Figure 1. Average motion sensitivity data for a sample of 12 nonimpaired (filled circles) and 41 ARMD (open circles) subjects. Solid curves drawn through the data points are second order polynomial fits.
The three perceptual tests included: 1) Figure-ground discrimination ability where subjects identified simple geometric shapes in sets of overlapping shapes (24). The number of shapes in the sets varied from 2 to 5. The measure of performance was the number of correctly identified shapes out of 15 total shapes. 2) Embedded figures discrimination where subjects located geometric shapes embedded in distracters of varying complexity (24). The performance measure was the number of correctly located shapes out of 20 total shapes. 3) SCN where subjects located, in sequence, as many numbered targets as possible from a sequential set of 13 high-contrast number targets (1 through 13) that were randomly distributed (overlaid) on a black and white photograph of a street scene (25). The performance measure was the number of targets located in the second of two 10-s trials.
Three mobility courses were used, a high-density obstacle course set up in a laboratory, an indoor hallway course laid out in a Medical Center setting, and an outdoor course laid out in a residential/small business environment. Schematic diagrams and detailed descriptions of these courses have appeared in previous publications (15,26). Furthermore, performance on the laboratory obstacle course was found to be significantly correlated with performance on the real world courses (15). Of the 41 subjects, all were tested on the obstacle course, approximately half (n=19) were tested on the hallway course, and the remainder (n=22) on the outdoor course. Subjects were instructed to walk the courses at as rapid a pace as felt comfortable, but at the same time to maintain safety, stay on the course, and avoid making contact with any objects in or along the edge of the course. They were told they would be timed and that a spotter would always follow closely behind them to insure their safety. On the real-world courses, they were also told their walks would be videotaped.

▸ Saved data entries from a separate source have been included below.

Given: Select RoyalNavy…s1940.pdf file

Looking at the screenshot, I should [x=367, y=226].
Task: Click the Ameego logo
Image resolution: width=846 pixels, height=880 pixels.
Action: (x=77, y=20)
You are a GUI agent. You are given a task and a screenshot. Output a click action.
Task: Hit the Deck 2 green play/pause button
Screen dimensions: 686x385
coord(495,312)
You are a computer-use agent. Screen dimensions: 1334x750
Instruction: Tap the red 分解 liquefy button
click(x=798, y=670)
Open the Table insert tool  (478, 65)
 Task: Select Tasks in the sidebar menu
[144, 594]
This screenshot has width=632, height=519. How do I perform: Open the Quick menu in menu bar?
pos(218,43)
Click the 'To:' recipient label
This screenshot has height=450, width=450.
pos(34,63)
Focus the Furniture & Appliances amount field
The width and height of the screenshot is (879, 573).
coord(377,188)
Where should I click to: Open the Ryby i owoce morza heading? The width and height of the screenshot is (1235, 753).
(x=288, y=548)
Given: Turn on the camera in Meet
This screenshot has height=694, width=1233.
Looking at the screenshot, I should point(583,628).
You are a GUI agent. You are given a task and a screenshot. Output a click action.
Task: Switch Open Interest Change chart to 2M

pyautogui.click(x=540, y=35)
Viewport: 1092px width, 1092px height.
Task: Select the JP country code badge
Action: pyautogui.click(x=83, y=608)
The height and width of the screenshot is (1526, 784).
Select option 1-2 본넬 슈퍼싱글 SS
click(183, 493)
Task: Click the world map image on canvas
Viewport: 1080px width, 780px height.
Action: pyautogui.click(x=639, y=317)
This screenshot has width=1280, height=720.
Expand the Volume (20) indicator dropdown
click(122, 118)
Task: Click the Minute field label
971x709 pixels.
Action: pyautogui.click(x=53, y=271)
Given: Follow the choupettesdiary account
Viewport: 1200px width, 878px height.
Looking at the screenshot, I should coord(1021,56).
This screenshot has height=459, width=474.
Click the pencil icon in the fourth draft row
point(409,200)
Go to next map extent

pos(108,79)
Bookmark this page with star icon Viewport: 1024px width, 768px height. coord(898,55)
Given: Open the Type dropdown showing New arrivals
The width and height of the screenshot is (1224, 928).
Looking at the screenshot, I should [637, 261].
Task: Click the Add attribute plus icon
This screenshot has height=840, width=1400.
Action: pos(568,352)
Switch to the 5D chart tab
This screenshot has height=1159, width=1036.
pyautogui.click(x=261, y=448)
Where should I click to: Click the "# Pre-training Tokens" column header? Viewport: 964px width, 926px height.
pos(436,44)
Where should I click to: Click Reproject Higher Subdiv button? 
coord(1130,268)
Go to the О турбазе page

Briefly, the obstacle course consisted of a pathway 1-1.5 m wide and 30.5 m long that wound through several rooms of a laboratory. Boundaries of the course included walls, doorways, cabinets, and lab benches, but in open areas boundaries were marked on the white linoleum floor by 10-cm dark blue tape. In addition to these potential obstacles, the course was seeded with 60 objects, mostly foam cylinders, placed in the travel path. Some were laid across the path and had to be stepped over to be avoided, others projected upward from the floor or protruded horizontally into the path from knee to chest level, and others were suspended from the ceiling. Although they varied in size, even the smallest objects were relatively large. Approximately half were white and half dark gray so that against the white linoleum floor and walls they had contrasts of 6-10 percent or 75-90 percent. The course was illuminated by overhead fluorescent lights, which yielded average floor and wall luminances of 80 and 62 cd/m2, respectively.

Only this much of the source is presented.